On Monday morn I swore I heard the electric ring of the doorbell--I thought it was the milkman begging for his pay--but when I cracked open the threshold, I was left facing a vortex of swirling white cold. Oh Hello Hell, Come no further. And I shut the door before I got sucked in or out, I'm not sure which.

But it was of no use--that vortex held a villain--and now I find myself playing unwilling host to a virus worse than death. I have been sleeping in the bathroom to save some energy; my daybook's filled by vomiting and diarrhea, and sometimes they show up disastrously early for their appointments, creating soiled laundry for a housewoman who's in another continent. Damn incontinence! Oh damn... and how the flushing of the toilet only reminds me of the sinister vortex peddler at the door.

Last night while I lay in a primordial ooze of sweat and germs, I remembered my favourite vomit--the one where I spat out my soul. And I wonder if that was birth or death or something different completely. In a mad sick fever I jotted down the following words on a piece of toilet paper that had missed the mark:

Regurgitation is creation, as I puke into the void.

I then took the toilet paper and swallowed it and pranced about like an Arcadian faun while wondering from which end it would emerge.

Sunday, December 2, 2007

A ghost in the form of an old letter

I was tearing up my bedroom this afternoon in search of a little morphine to kill my anxieties, and I stumbled upon the following unmailed letter, browned by time. I had written it upon having "Wasted Arcadia" rejected by "The Paris Review." I appeared to disagree with the editor (who, it so happens, turned out to be one Reginald Hardcourt).

***

Dear Sir!

Thank-you for your unkind comments--and yes, I realize my pentameter occasionally slips, but the same can be said of your wife's fidelity. I have included a new poem for you to read entitled "Vomiting Narcissus." Please do not consider it a submission to your publication; rather, consider it an assault on your bourgeois sensibilities. I trust you will hate it--and no it is not a coincidence that the sewer rat's name (you know, the one Narcissus impales and eats like a Shish Kabob before spreading the plague through Paris via his next bowel movement) is an anagram of your own. Anyhow, I hope you enjoy it to the point that you lose sleep over the imagery. It is not easy to write nightmares, you know.

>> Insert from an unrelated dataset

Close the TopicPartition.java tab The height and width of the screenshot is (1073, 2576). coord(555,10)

I read the orgy scene to your adolescent daughter yesterday. She seemed to like it. May I here interject with some poetic theory? You see I am of the opinion that one can only find beauty by exploring the ugliness. Gone are the days when songbirds and moonlight had any aesthetic impact. Just the other night I spat on a whore, but my spittle had the effect of cleaning her breast, which was tender in its own way. But I do not expect your middle-brow mind to comprehend such things... Go back to your copy of "Lyrical Ballades." I trust you enjoy them with tea and crumpets (and maybe some cucumber sandwiches?). Sorry if I seem to be preoccupied with food--I can't seem to keep much down these days... food is often on my mind and rarely in my body.

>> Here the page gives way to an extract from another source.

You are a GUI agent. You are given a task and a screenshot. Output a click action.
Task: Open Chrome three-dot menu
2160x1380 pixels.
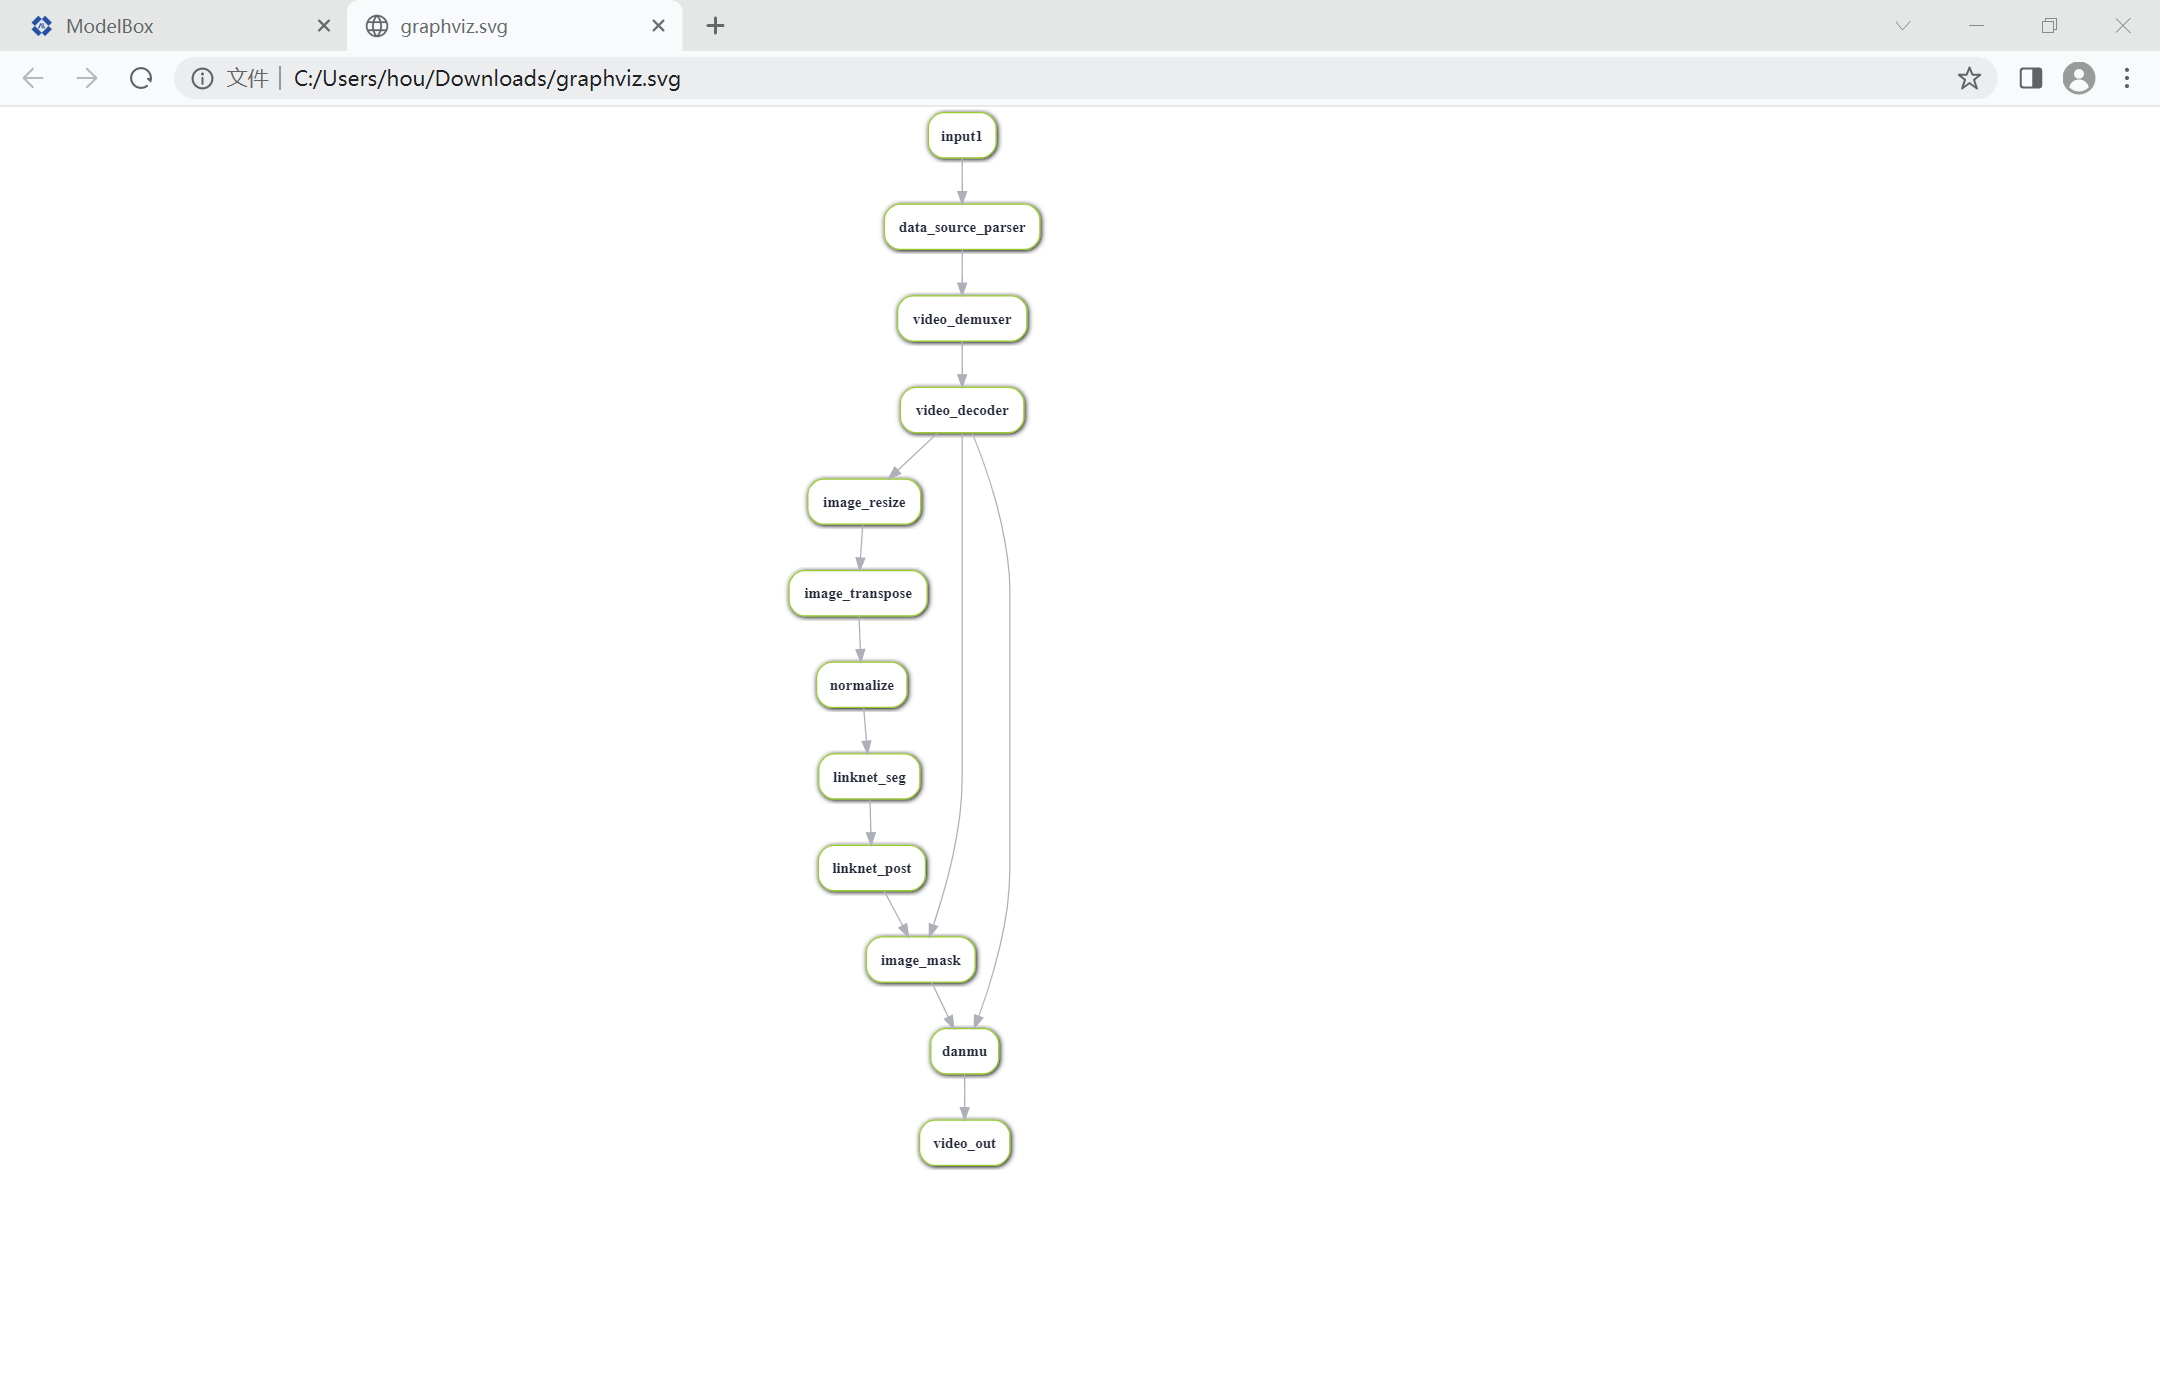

Excuse me, for I feel like a swimmer with a rock tied to his ankle and am about to collapse...

(an unknown period of time passes and I awake in an ocean of sweat).

You commented that you thought "Wasted Arcadia" was "the work of some pretentious 18 year old still untouched by reality." Well, I am now 19.

Have I made any progress?

Sincerely,

Some Idiot

***

Ah! I was so full of passion back then--it makes me wonder where it all went because I did not notice its leaving. I suppose I imagined disillusionment would happen with some grand, cathartic event. Now it appears it is a slow and slippery process one does not even notice.

I never did get "Wasted Arcadia" published, nor did I find the morphine. Perhaps it is for the best.